Transcribe, verbatim, every line from the start of the entries through the line that contains "The width and height of the screenshot is (2000, 1549)."; include both boundary lines and omit all others.
DATA SUPPLIED START
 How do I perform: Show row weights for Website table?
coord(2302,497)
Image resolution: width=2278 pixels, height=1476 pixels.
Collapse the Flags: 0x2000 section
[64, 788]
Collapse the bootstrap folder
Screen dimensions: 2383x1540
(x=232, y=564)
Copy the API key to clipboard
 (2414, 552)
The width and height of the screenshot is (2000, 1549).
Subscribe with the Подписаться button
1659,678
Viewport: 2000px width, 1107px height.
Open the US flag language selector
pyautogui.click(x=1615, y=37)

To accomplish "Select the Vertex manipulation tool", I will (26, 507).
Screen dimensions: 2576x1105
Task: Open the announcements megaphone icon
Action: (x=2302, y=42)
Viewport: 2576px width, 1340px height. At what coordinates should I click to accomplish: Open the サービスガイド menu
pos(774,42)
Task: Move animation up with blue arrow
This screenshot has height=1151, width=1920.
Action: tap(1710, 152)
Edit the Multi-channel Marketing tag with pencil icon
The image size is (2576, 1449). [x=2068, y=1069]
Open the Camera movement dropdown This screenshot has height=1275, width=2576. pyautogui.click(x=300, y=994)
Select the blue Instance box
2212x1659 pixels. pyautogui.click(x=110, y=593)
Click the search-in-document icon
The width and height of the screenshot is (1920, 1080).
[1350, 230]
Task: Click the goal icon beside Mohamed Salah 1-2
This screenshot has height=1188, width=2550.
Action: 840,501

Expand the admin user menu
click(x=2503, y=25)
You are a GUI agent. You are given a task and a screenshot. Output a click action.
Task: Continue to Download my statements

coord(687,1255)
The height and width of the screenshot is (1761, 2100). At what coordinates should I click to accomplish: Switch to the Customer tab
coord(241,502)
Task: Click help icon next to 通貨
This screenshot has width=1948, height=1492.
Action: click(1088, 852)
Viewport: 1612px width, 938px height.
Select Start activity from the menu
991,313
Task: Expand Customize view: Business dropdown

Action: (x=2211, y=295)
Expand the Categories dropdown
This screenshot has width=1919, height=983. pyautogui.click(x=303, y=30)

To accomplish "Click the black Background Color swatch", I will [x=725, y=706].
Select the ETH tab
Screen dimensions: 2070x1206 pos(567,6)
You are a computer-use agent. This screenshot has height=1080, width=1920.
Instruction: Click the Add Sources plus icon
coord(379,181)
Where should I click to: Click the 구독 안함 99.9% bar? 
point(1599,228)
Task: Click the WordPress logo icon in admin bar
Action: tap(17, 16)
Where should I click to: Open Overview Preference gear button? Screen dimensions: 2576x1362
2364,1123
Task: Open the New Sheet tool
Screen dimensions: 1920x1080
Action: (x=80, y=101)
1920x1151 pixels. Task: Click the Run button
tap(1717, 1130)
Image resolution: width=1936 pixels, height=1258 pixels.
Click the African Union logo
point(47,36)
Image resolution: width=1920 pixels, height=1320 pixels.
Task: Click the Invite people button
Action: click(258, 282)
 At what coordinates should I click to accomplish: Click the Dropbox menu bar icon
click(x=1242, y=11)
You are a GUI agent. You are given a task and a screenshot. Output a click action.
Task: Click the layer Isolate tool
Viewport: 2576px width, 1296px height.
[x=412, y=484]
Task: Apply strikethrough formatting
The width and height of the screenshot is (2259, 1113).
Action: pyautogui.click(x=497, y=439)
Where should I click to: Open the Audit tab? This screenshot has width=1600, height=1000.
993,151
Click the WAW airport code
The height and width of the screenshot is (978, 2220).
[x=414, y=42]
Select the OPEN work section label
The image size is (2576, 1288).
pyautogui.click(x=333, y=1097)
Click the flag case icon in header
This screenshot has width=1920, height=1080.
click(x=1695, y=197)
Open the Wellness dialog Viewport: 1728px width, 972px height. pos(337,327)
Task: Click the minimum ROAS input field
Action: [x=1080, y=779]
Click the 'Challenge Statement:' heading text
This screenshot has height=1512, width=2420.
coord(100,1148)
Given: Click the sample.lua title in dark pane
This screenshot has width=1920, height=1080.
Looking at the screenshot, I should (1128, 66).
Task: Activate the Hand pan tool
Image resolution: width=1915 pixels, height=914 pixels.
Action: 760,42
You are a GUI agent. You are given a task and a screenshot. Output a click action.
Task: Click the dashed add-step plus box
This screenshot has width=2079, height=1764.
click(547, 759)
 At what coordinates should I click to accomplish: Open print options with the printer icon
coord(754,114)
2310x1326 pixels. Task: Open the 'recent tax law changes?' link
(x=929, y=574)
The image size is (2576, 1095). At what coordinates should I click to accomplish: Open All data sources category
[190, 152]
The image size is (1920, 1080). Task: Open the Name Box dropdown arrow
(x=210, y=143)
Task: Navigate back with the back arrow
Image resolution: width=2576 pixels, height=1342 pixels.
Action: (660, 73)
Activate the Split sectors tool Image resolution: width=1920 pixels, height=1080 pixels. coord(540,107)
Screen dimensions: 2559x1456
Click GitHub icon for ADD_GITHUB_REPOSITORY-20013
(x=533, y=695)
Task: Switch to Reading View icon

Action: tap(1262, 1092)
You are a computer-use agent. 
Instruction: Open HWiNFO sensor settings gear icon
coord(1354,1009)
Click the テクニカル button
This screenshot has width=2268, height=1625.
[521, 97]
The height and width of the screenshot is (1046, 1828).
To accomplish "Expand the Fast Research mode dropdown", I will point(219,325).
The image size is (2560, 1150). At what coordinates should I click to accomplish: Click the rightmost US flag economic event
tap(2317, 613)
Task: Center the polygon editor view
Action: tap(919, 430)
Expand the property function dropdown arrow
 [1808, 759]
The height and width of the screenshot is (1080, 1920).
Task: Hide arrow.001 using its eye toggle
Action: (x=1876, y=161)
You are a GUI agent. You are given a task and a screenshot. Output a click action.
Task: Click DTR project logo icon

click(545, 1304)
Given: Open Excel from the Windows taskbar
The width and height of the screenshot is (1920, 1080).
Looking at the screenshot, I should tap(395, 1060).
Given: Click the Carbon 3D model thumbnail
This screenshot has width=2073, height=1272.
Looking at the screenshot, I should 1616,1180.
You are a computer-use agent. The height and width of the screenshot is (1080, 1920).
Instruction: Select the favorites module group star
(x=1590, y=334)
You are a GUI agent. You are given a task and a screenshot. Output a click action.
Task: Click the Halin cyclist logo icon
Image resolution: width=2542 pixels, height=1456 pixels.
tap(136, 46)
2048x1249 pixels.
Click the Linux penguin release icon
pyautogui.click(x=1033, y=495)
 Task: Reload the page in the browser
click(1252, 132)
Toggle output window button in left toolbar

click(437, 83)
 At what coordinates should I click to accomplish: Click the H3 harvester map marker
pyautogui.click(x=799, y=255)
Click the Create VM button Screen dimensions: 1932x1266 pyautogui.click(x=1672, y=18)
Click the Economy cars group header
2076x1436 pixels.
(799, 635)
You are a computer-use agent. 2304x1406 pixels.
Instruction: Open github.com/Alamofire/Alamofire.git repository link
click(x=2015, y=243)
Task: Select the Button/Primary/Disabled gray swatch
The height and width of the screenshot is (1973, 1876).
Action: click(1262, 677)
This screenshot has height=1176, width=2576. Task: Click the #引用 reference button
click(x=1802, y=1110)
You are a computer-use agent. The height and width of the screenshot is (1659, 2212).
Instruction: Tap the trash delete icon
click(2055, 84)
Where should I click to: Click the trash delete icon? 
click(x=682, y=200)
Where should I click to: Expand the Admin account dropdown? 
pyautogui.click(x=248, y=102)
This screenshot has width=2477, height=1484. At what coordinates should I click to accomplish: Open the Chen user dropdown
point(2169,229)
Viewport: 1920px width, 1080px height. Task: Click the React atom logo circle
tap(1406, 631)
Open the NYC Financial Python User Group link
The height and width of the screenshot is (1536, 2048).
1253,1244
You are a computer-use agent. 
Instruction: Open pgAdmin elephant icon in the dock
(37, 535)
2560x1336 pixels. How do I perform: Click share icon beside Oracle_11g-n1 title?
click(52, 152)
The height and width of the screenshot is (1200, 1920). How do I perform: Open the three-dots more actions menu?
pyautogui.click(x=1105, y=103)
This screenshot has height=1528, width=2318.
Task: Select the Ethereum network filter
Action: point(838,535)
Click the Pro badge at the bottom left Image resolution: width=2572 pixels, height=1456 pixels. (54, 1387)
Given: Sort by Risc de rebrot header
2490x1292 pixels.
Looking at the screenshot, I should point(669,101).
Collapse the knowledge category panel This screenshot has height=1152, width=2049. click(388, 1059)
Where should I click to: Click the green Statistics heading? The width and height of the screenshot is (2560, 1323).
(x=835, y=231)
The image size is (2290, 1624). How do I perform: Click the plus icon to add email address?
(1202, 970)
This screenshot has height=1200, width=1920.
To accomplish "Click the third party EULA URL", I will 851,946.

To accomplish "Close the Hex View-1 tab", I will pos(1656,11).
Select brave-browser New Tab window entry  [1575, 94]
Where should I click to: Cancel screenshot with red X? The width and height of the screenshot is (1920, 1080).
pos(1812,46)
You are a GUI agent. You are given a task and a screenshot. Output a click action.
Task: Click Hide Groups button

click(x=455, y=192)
DATA SUPPLIED END
### EXERCISE RESPONSE
 How do I perform: Show row weights for Website table?
coord(2302,497)
Image resolution: width=2278 pixels, height=1476 pixels.
Collapse the Flags: 0x2000 section
[64, 788]
Collapse the bootstrap folder
Screen dimensions: 2383x1540
(x=232, y=564)
Copy the API key to clipboard
 (2414, 552)
The width and height of the screenshot is (2000, 1549).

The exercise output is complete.